Interfacing to the DOM - Quiz Answer

So, the first thing we do, is grab the body dom object using document.getElementById with an id of body, and we create a div object, as well as a canvas object, and set their id's appropriately to div.id = "gameContent" and canvas.id = gameCanvas"" and finally, we append the div object to the body and the canvas object to the div. If we open this up into our browser, we can see that we have indeed created a div element and inside that is our new canvas element and both.
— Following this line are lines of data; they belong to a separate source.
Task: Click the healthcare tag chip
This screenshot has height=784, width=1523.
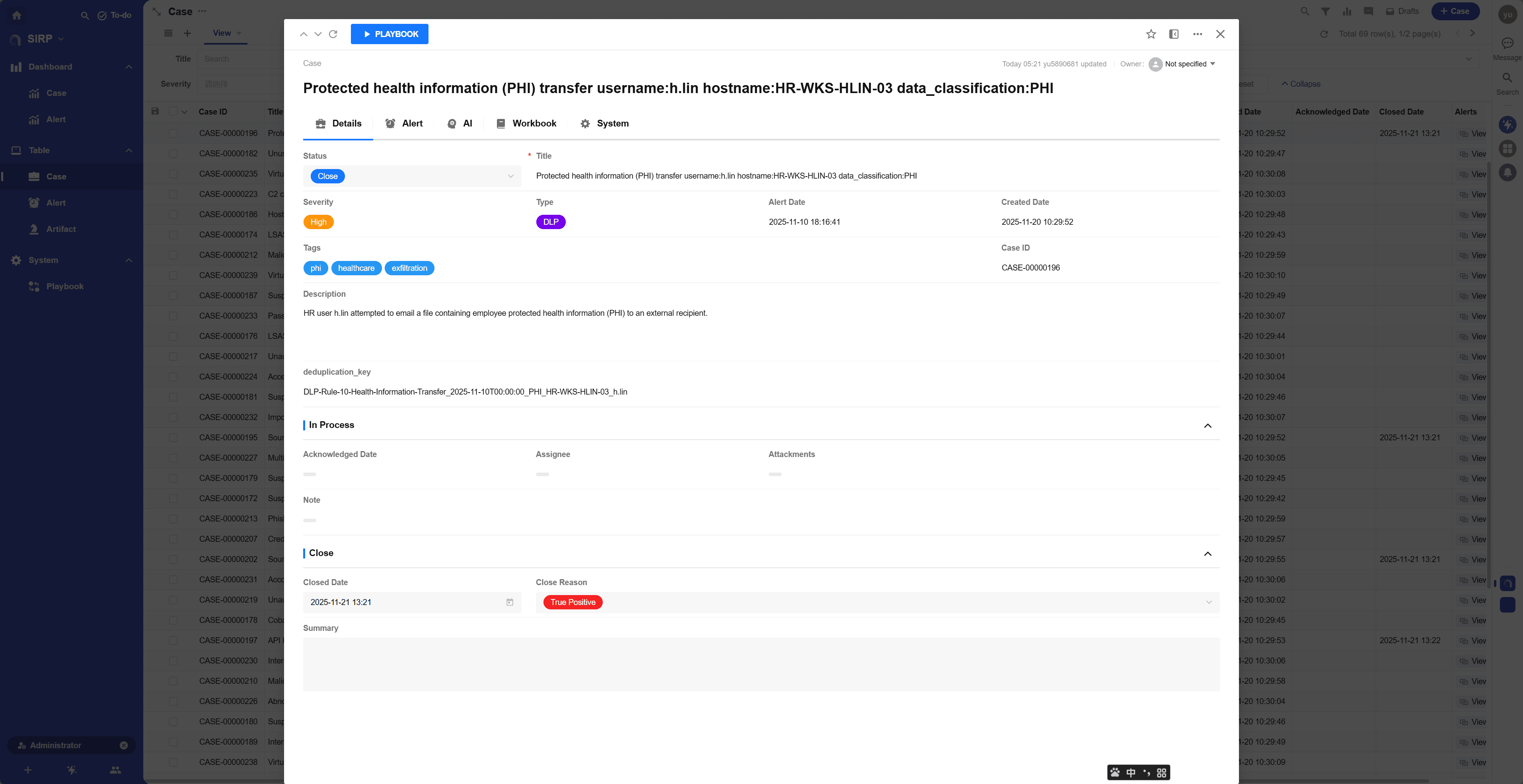Action: [x=356, y=268]

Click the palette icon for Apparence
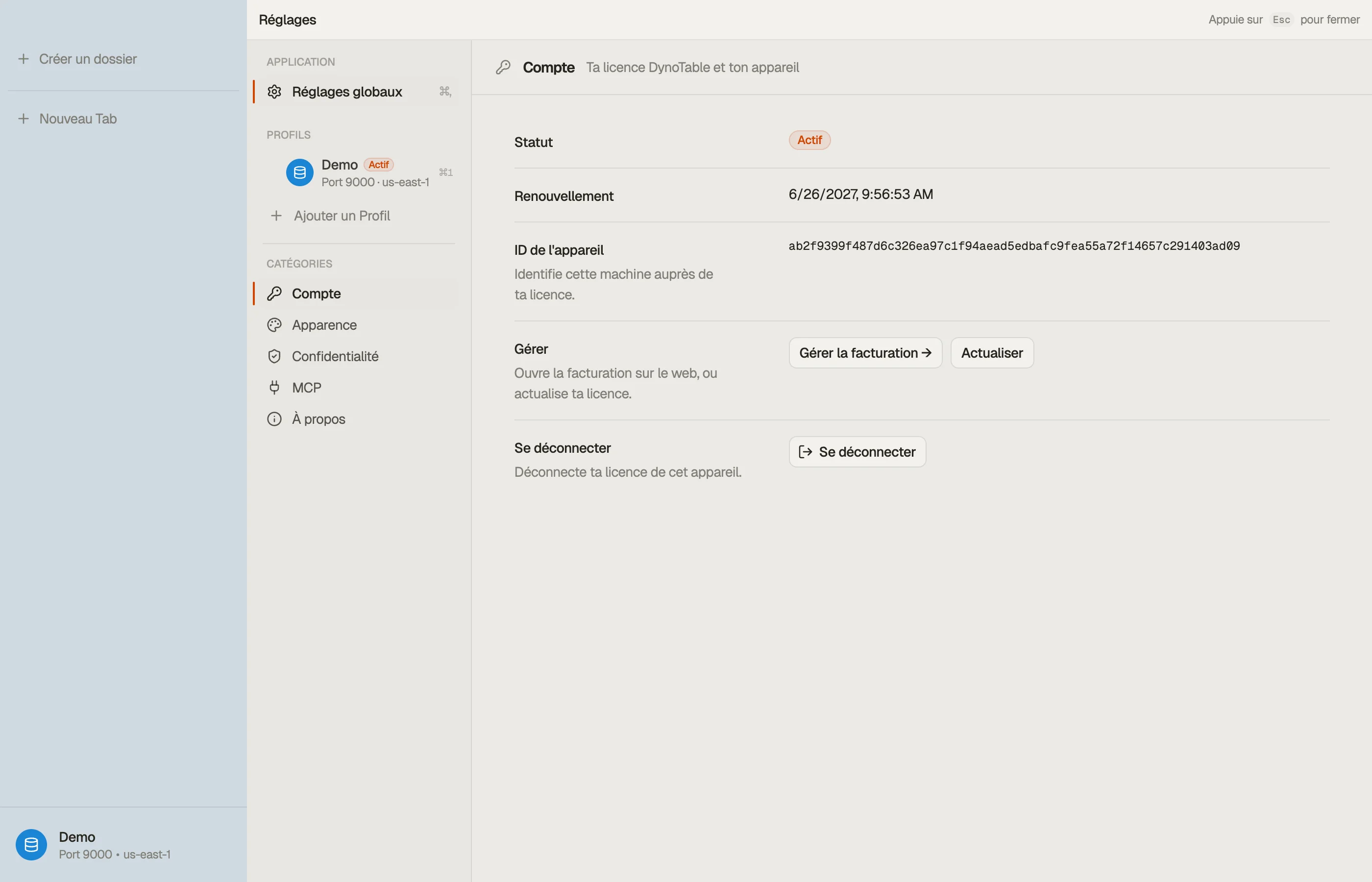[274, 325]
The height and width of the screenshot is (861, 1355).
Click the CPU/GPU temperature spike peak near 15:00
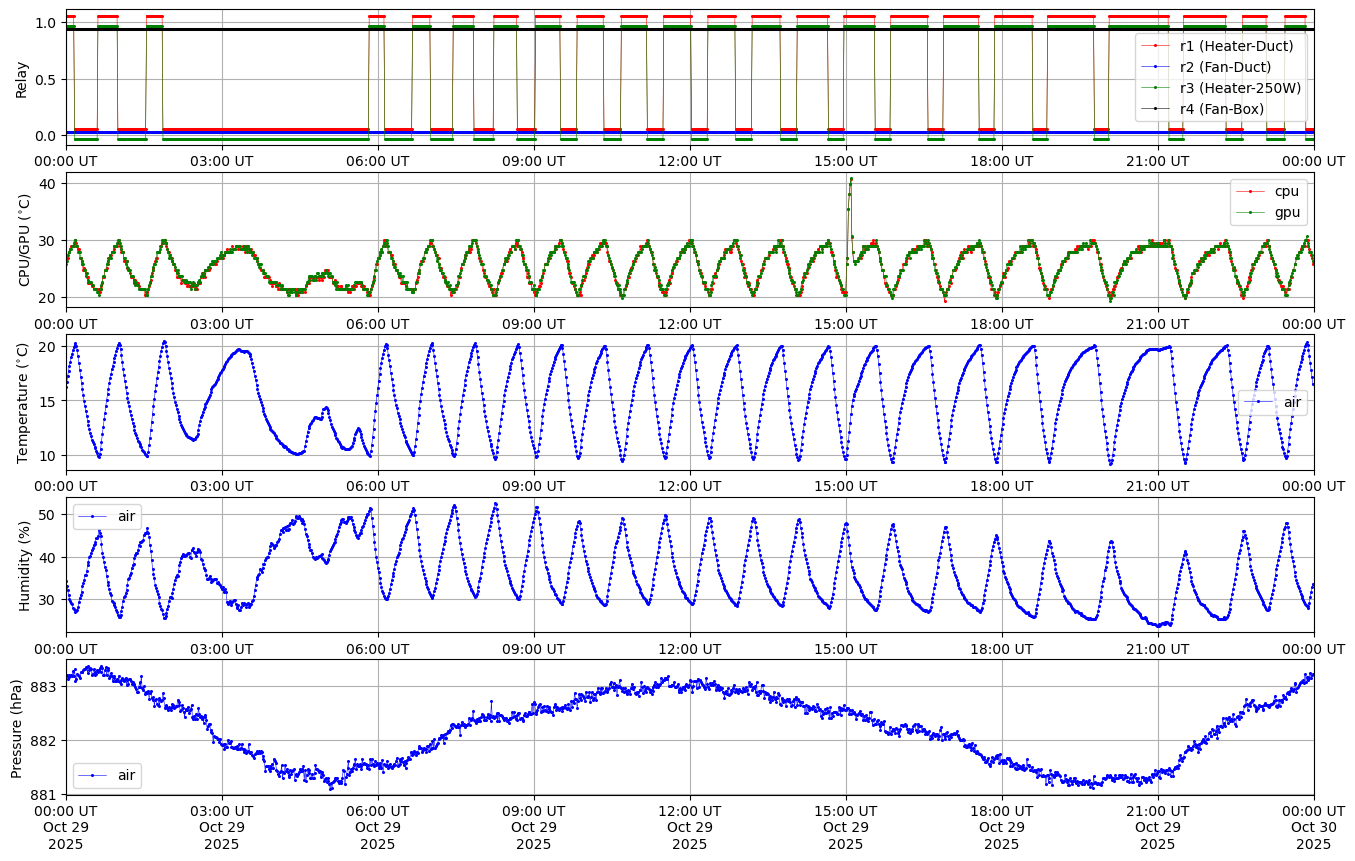(x=851, y=179)
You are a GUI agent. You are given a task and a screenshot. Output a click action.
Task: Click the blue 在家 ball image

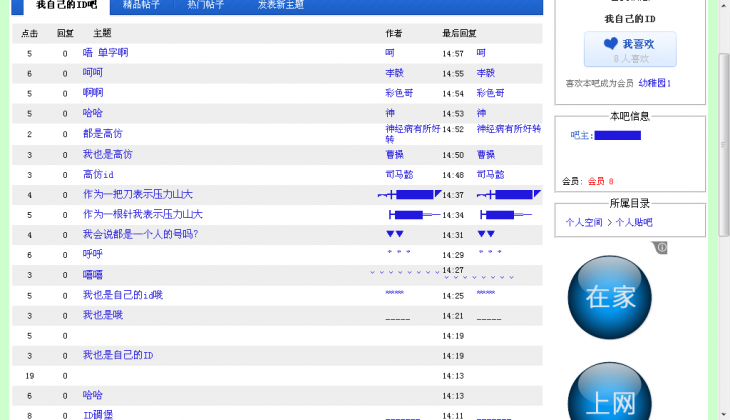609,297
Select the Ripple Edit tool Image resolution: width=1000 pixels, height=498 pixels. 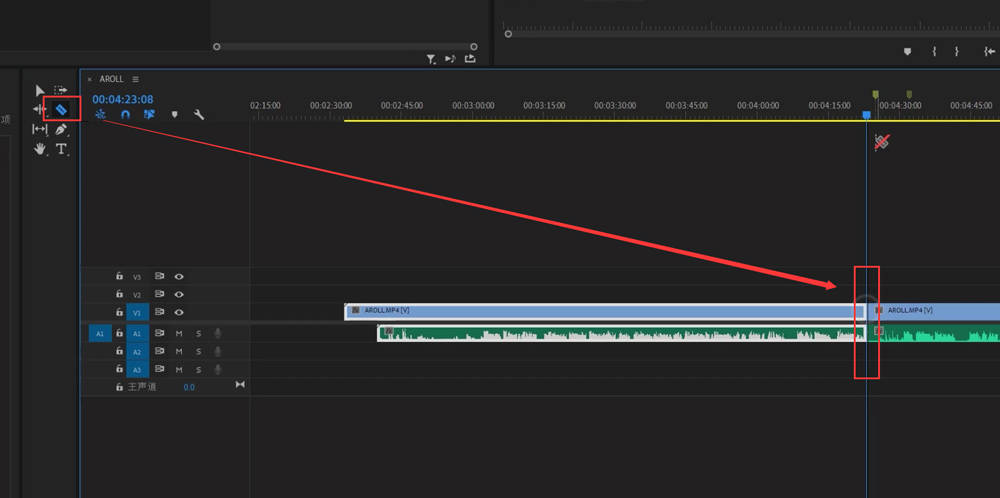(x=40, y=110)
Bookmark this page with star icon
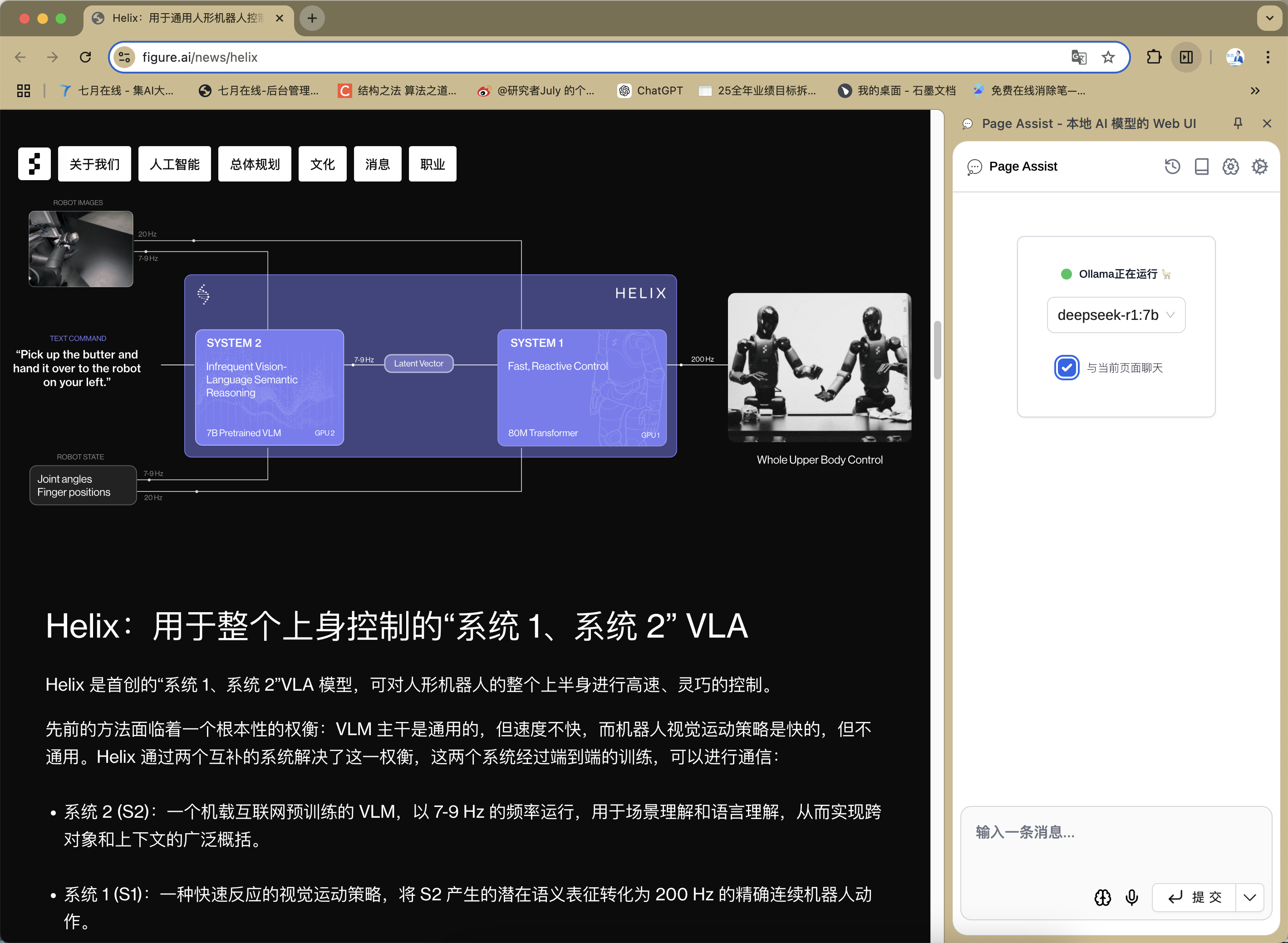1288x943 pixels. (1108, 57)
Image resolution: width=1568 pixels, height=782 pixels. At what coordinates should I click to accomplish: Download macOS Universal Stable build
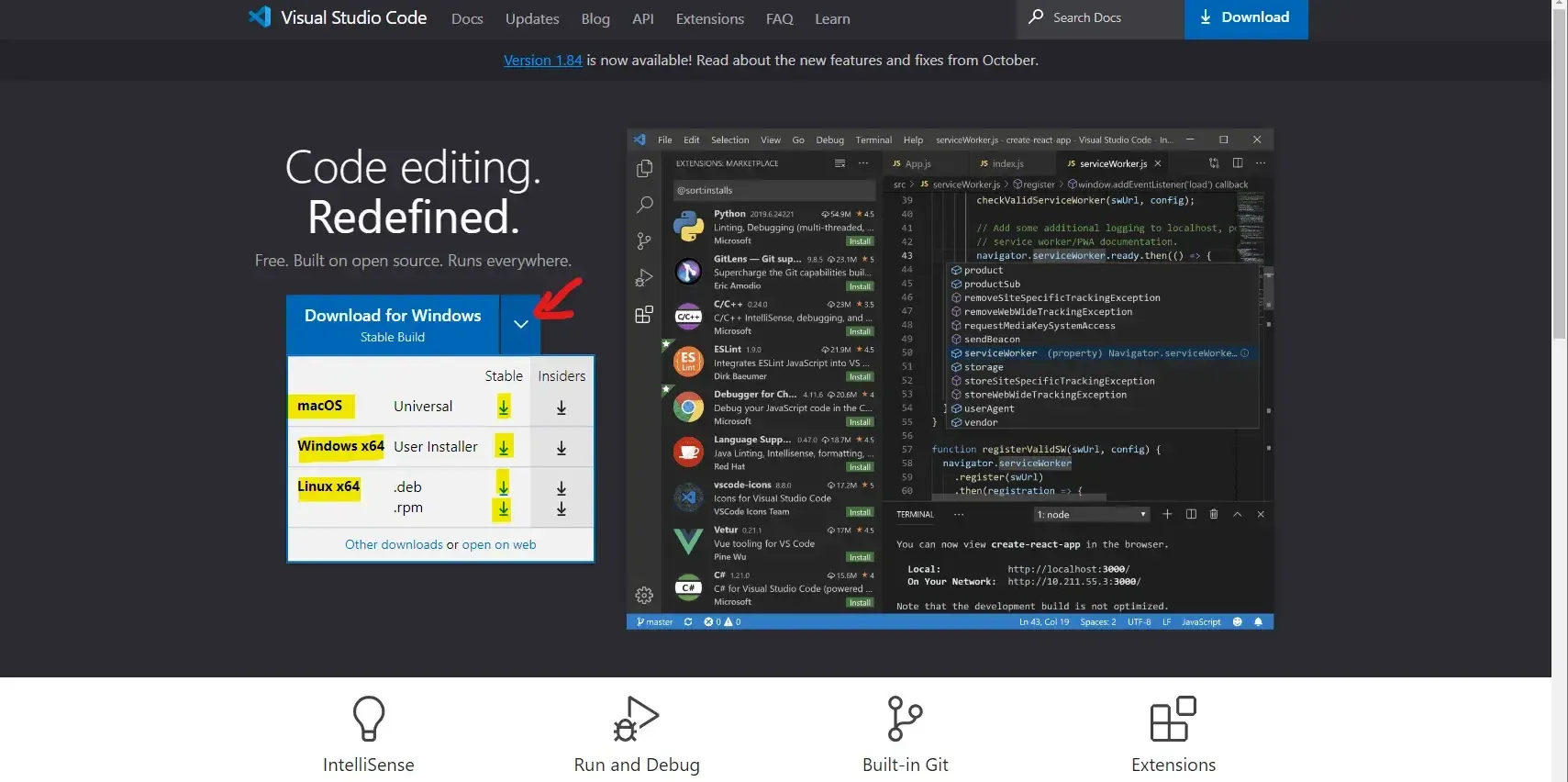(504, 407)
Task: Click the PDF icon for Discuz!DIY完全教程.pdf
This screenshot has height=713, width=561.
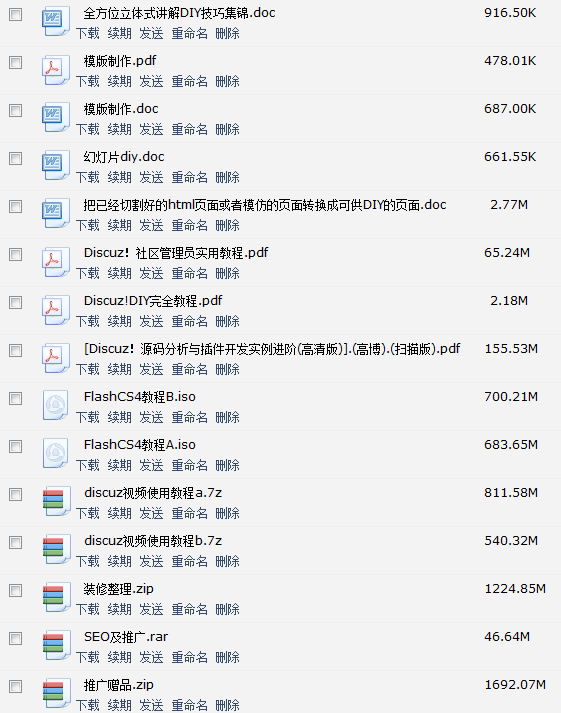Action: tap(56, 310)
Javascript and Inheritance

Now, Javascript at first glance really doesn't resemble the same sort of object oriented programming languages that you see in C and C++ code. Now these are typically the languages that games are written in, NES, Super NES, XBox 360, PS3, all had some resemblance of this. Now Javascript provides a way that you can define a set of variables as well as functions encapsulated as an object called a prototype. But for game dev, we're really missing the inheritance factor, that is the ability to define that prototype and have another one inherent from it. Luckily, we can duct tape JavaScript just enough to make it look like we're getting classes and structure definitions. Now this type of setup is actually the backbone of how everything works inside of grids. So, before we move on, make sure that you're very, very familiar

Classes

All right. Now that Colt's explained why we want to use a more traditional object-oriented class base set up, let's go ahead and do that. Now, we'll be using a piece of code by John Resig that fakes class-based object oriented programming. Feel free to take a look at the code or the linked blog below to see how it works. Now, we're not terribly interested in the internals for our purposes. What we care about is how to use it for instantiating the proper class-based inheritance trees for our game objects. So, let's say we want to create the following inheritance tree. We want weapon and entity to both inherit from Class. And we want MachineGun and ChainGun to inherit from Weapon. And Teleporter and EnergyCanister to inherit from entity. Now we've started this off for you, but we're going to have you complete this yourself. First, we set weapon to be Class.extend. What this means is that weapon extends all of classes functionality, whatever that happens to be, and then adds it's own on top of it. Similarly, MachineGun is set to weapon.extend, which extends all of weapon's functionality, and then builds on top of that. Now, we've created these for you for a template. And, what I'd like you to do is fill in the rest of the inheritance tree we discussed above.

Classes - Quiz

// Create an inheritance tree using Class.extend() of the
// following form:
//
// 1) Weapon should extend Class.
//
// 2) MachineGun should extend Weapon.
//
// 3) ChainGun should extend Weapon.
//
// 4) Entity should extend Class.
//
// 5) Teleporter should extend Entity.
//
// 6) EnergyCanister should extend Entity.
//
// We've started things off for you by doing steps
// (1) and (2).

Weapon = Class.extend({
    init: function() {

    }
});

MachineGun = Weapon.extend({
    init: function() {

    }
});

// YOUR CODE HERE

Classes - Quiz Answer

Alright. So really, all you have to do is set ChainGun equal to Weapon.extend and in this case, we're not extending it with any further functionality. We'll be getting to that later. And similarly, we're defining Entity to extend Class, Teleporter to extend Entity, and EnergyCanister to extend Entity. This bit of code doesn't really do anything by itself but we'll be adding more functionality to these, as we go. And this way, we have a nice clean framework for doing that.

Outro

Great job. Now that we've got the fundamentals down, we're going to build on that in the later units to create fun interactive games.